Exercise goal
Return the lines of the listing below exactly as they appear, starting at the line containing "is (745, 515)." and ending at the line containing "click(175, 349)", with both of those lines included.

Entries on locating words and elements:
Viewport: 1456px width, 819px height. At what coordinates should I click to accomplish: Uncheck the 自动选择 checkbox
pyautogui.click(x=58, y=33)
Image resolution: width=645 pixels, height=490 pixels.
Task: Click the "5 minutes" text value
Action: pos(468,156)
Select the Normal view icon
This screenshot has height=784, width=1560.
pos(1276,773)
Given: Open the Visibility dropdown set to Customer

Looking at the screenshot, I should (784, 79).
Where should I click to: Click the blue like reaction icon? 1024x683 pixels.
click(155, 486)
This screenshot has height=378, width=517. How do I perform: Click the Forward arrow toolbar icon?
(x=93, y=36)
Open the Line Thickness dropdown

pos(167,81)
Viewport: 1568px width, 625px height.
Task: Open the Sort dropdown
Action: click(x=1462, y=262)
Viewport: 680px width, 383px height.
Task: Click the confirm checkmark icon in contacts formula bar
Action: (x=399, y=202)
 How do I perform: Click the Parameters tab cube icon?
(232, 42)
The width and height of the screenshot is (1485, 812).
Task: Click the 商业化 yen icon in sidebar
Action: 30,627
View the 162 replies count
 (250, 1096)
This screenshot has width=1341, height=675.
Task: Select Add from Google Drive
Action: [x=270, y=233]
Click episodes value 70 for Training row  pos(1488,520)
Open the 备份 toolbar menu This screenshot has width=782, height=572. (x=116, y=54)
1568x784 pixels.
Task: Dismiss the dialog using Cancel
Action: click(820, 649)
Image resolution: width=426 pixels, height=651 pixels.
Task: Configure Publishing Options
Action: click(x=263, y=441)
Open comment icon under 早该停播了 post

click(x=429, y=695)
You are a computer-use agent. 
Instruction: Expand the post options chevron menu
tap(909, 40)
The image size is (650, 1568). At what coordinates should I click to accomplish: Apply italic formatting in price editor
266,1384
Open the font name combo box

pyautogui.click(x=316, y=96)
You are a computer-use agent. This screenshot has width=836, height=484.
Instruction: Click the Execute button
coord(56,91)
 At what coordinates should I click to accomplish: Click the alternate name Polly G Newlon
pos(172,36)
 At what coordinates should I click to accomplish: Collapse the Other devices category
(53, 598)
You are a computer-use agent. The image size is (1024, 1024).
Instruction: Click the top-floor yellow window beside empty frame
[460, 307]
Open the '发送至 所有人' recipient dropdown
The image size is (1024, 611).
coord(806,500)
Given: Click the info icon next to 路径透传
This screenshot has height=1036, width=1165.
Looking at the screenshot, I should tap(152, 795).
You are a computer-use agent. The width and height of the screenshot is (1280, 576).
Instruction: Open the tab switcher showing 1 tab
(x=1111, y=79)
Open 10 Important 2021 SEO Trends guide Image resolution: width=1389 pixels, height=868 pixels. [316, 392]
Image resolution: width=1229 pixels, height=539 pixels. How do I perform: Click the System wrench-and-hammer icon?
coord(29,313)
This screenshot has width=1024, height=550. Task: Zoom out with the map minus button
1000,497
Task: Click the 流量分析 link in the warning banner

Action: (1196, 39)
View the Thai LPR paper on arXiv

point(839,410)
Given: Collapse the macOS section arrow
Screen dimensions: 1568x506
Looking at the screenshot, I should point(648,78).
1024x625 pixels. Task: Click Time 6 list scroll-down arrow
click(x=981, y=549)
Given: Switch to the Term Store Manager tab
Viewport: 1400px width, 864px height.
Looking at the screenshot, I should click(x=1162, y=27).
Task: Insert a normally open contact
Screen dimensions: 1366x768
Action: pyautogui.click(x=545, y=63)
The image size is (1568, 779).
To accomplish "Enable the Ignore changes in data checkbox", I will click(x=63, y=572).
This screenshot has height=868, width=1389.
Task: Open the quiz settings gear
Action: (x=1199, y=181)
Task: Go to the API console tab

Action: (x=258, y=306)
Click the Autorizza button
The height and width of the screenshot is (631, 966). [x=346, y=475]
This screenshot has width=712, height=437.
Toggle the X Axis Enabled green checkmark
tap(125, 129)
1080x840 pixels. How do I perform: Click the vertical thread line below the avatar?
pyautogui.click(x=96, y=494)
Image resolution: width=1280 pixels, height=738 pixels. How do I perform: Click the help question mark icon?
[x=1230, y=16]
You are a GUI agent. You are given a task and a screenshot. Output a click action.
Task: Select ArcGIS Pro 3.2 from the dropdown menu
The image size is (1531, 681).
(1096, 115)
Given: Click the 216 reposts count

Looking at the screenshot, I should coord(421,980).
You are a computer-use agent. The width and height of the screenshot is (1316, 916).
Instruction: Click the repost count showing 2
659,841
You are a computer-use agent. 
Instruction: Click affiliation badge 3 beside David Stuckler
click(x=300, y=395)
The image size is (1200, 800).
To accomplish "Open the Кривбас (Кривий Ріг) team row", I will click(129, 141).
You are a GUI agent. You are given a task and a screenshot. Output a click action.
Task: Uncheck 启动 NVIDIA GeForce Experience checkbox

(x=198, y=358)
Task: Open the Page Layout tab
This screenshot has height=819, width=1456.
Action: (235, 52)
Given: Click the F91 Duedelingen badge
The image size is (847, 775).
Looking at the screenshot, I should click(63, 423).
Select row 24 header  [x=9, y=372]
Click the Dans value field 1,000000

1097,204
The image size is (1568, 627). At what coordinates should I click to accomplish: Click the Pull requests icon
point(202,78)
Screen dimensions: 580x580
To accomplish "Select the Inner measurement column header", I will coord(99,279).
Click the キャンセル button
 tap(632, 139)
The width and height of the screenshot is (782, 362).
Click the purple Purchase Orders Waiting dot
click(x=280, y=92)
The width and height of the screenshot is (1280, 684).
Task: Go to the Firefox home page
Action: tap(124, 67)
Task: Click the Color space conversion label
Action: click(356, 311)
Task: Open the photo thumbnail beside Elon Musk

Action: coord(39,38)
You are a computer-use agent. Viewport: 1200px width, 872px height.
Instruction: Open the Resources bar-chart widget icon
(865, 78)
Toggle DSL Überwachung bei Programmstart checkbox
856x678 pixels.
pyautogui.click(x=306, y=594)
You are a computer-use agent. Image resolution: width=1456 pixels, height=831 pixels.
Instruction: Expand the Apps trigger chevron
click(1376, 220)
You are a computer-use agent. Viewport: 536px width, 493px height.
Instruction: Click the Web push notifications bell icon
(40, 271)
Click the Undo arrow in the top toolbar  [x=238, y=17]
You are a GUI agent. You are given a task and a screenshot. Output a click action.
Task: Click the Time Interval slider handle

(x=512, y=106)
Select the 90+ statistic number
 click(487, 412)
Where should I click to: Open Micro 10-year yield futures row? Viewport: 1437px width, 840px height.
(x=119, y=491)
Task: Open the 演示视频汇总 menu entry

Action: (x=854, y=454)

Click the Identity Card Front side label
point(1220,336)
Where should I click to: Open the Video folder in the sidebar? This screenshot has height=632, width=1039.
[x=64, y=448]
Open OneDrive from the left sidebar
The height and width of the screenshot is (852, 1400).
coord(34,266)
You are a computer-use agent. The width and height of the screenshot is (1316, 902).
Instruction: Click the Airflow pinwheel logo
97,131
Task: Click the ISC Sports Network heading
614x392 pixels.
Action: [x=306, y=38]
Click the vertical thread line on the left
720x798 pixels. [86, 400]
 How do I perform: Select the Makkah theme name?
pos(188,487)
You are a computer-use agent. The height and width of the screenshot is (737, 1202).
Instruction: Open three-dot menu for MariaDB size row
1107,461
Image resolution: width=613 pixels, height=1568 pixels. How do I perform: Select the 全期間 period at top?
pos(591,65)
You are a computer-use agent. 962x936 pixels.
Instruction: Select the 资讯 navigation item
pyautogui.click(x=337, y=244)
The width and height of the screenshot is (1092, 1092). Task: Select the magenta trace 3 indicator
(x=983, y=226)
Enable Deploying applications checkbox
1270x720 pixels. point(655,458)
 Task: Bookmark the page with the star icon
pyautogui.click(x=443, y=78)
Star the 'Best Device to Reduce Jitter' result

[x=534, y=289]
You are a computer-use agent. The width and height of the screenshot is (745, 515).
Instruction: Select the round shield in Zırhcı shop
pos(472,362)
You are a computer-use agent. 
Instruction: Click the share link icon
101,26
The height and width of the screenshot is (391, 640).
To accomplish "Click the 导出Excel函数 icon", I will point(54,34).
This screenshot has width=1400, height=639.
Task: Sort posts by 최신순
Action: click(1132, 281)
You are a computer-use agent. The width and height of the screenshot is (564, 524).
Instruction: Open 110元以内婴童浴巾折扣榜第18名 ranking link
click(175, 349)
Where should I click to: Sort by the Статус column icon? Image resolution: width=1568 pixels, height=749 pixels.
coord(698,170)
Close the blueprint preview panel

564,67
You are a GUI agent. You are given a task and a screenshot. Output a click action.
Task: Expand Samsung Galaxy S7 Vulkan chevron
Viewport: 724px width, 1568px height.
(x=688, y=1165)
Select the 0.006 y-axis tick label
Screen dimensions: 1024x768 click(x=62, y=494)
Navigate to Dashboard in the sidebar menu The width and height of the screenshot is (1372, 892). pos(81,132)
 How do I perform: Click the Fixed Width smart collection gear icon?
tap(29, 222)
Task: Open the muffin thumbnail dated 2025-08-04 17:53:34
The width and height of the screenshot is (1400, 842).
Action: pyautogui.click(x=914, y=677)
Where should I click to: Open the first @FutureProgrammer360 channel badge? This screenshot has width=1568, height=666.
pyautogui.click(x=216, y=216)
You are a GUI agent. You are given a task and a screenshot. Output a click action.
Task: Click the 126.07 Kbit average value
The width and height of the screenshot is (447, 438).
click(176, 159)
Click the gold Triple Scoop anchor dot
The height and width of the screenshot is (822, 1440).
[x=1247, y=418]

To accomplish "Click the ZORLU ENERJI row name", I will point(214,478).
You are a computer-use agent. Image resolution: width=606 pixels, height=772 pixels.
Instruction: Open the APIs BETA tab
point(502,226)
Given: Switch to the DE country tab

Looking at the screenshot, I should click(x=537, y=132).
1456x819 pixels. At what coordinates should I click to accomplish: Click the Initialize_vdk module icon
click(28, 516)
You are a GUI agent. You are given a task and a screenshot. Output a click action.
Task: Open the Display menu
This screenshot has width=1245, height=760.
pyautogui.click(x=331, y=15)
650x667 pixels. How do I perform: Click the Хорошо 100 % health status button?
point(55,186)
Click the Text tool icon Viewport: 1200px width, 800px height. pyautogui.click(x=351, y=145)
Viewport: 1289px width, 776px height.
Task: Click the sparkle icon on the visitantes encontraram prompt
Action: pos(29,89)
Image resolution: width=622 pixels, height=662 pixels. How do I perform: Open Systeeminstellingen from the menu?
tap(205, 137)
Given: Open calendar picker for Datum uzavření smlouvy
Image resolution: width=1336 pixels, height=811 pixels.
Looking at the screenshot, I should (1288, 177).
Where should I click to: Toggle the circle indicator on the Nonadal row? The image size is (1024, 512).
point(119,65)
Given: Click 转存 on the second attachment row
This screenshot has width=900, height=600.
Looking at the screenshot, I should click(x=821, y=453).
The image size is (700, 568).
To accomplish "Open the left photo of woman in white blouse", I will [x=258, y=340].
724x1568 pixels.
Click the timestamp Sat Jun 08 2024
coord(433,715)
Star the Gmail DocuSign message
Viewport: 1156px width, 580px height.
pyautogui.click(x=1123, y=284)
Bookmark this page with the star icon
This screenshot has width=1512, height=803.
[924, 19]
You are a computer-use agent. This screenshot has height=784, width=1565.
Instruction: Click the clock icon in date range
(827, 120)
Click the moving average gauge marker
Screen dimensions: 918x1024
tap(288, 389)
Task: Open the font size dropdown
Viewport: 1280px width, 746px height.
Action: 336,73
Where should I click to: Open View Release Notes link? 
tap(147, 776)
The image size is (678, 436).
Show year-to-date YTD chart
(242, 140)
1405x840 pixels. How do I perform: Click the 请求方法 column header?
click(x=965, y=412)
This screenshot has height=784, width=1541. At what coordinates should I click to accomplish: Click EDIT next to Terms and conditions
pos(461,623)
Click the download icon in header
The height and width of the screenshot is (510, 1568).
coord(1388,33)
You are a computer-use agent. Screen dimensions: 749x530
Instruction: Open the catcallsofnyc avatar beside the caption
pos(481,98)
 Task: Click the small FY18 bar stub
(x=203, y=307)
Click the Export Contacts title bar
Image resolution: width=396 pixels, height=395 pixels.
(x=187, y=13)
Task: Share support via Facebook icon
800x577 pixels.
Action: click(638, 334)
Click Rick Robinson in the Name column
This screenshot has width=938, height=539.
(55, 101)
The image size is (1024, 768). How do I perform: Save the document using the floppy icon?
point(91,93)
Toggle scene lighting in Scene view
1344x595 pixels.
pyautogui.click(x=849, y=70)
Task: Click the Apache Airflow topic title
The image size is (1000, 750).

Full answer
You are a computer-use agent. The width and height of the screenshot is (745, 515).
Instruction: Select the round shield in Zırhcı shop
pos(472,362)
You are a computer-use agent. 
Instruction: Click the share link icon
101,26
The height and width of the screenshot is (391, 640).
To accomplish "Click the 导出Excel函数 icon", I will point(54,34).
This screenshot has width=1400, height=639.
Task: Sort posts by 최신순
Action: click(1132, 281)
You are a computer-use agent. The width and height of the screenshot is (564, 524).
Instruction: Open 110元以内婴童浴巾折扣榜第18名 ranking link
click(175, 349)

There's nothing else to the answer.